As I write this I am still days away from the most traumatic experience of my life – surgery. But by the time you read this, not only will it all be over, I will be well on my way to recovery, if not fully recovered. I will know whether or not the mass they found in a CT scan one fateful day while looking for something else entirely, was cancer or not. The worst, whatever it turns out to be, will have passed.
This bifurcation of time is extremely odd to me. It is backwards from what a writer usually experiences. Whether writing fiction or non-fiction, whether writing in present tense or past, the events the writer retells have already passed for him/her by the time the reader reads their words.
It almost feels as if you, the reader, have the advantage on me.

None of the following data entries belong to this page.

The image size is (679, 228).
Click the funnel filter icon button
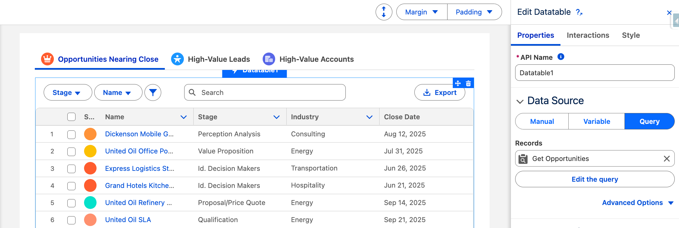[153, 93]
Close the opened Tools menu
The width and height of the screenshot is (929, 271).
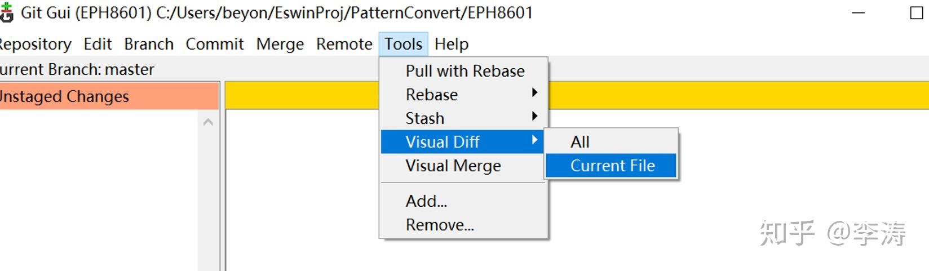pos(403,44)
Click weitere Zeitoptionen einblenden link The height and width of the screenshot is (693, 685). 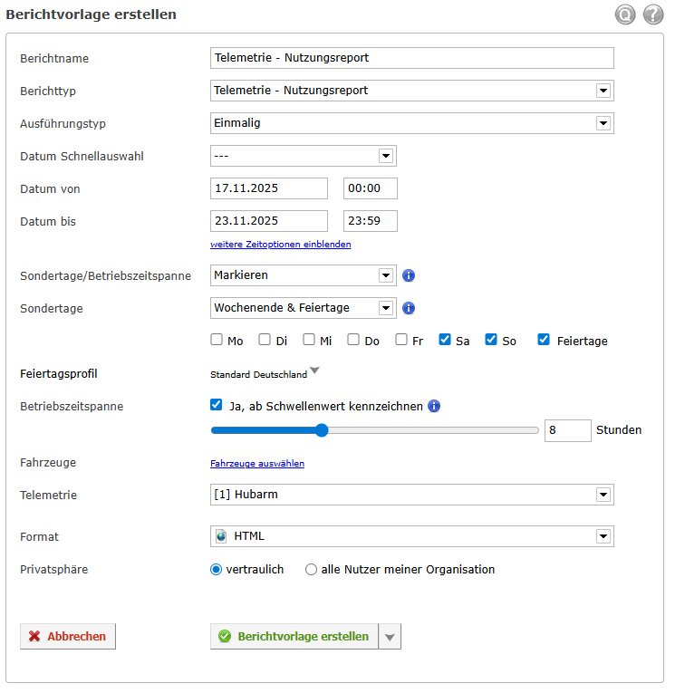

For the first time the reader has the benefit of foreknowledge of events the writer has yet to experience. Does that make any sense to you? Would that you could tell me how it all turned (turns?) out.
Honestly I’m not entirely sure what bearing this has on writing or why RMFW members should read this blog entry. There is some insight here about our responsibility to our readers, as the ones conveying to them events they have yet to experience. Something about teasing their eagerness to know what happened, and why, while at the same time respecting momentary lack of knowledge until you eventually enlighten them through prose. Something like that.
All I know is this momentary reversal of roles, me the ignorant writer, you the all-knowing reader, is delightfully disorienting, and that fascinates me.
We wish you a speedy recovery, Kevin.
May all your surgeon’s news be good news, Kevin! Best wishes for that and more!!